Brutal ‘Dredd’ offers plenty of action … with helmet intact

Brutal Dredd offers plenty of action ... with helmet intact

Karl Urban plays Judge Joseph Dredd in a dystopian action-thriller.


Originally a character in the comic 2000 A.D. in 1977 and adapted into a movie in 1995 with Sylvester Stallone, Judge Dredd has had a long and accolade-filled career. While the 1995 film was not terrible, it did break the biggest cardinal rule of the series: Judge Dredd never removes his helmet. You never see his face.

The 2012 film Dredd revisits the infamous authoritarian, this time played by Karl Urban. Instead of focusing on the villain of the 1995 film, ex-Judge Rico Dredd, this Judge Joseph Dredd goes up against the gang leader MaMa, played by Lena Heady. So what happens? Let’s leave it at this: There are explosions, really big guns, and pure, adrenalin-pumping action throughout.

Creating a more modern version of Dredd while keeping faithful to the Judge’s uniform is tough, but the costume designers on this film pull it off. The Lawmaster motorcycle that Dredd drives was significantly more imposing in the 1995 film, but Dredd’s simpler yet more high-tech Lawgiver pistol and his battle-ready uniform are excellent. Dredd’s ’95 uniform looked much more ceremonial than it should have for a combatant, while his new uniform is much more battle-oriented, with what appears to be modern paramilitary body armor.

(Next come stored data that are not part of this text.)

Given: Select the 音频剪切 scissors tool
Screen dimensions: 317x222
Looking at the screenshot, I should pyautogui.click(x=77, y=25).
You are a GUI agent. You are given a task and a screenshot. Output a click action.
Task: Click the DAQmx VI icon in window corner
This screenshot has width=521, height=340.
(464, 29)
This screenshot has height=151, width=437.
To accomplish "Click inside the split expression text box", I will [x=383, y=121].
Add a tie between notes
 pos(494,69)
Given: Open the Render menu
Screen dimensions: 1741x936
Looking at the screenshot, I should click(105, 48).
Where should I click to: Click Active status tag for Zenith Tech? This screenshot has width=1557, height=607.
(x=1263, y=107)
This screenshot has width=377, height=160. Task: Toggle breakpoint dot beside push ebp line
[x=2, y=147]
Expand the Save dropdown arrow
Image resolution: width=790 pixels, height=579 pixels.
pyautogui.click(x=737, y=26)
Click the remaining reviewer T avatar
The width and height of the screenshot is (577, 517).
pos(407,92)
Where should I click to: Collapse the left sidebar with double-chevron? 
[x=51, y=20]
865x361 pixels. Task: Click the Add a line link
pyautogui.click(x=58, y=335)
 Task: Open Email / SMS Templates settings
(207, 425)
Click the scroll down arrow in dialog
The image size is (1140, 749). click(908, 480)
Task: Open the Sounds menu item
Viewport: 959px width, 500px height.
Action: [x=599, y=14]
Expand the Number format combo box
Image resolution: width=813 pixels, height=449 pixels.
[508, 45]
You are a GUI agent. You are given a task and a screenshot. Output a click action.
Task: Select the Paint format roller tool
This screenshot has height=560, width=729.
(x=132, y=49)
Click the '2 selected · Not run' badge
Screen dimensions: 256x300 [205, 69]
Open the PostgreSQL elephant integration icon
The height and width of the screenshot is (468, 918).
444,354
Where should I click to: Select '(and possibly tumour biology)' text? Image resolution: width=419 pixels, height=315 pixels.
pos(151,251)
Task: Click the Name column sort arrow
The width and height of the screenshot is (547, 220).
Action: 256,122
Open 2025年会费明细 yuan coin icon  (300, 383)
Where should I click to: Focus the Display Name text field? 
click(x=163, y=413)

Urban has always been a fantastic actor, and this role is no exception. He plays the Judge with a brutality that is deserving of the futuristic authoritarian. Plus, he never takes off his helmet. Heady as villain MaMa and Olivia Thilby as Judge Anderson also give top-notch performances. No offense to Sylvester Stallone’s Dredd, but all things considered, Urban is a much more impressive Judge.

Dredd is a cult classic. The action is fantastic, the conflict is superb and the design (minus the whole of Mega-City One, which the 1995 film did better) is excellent. The story takes place in a dystopian future that is captured in the pure brutality of the film — something anyone interested in action should see.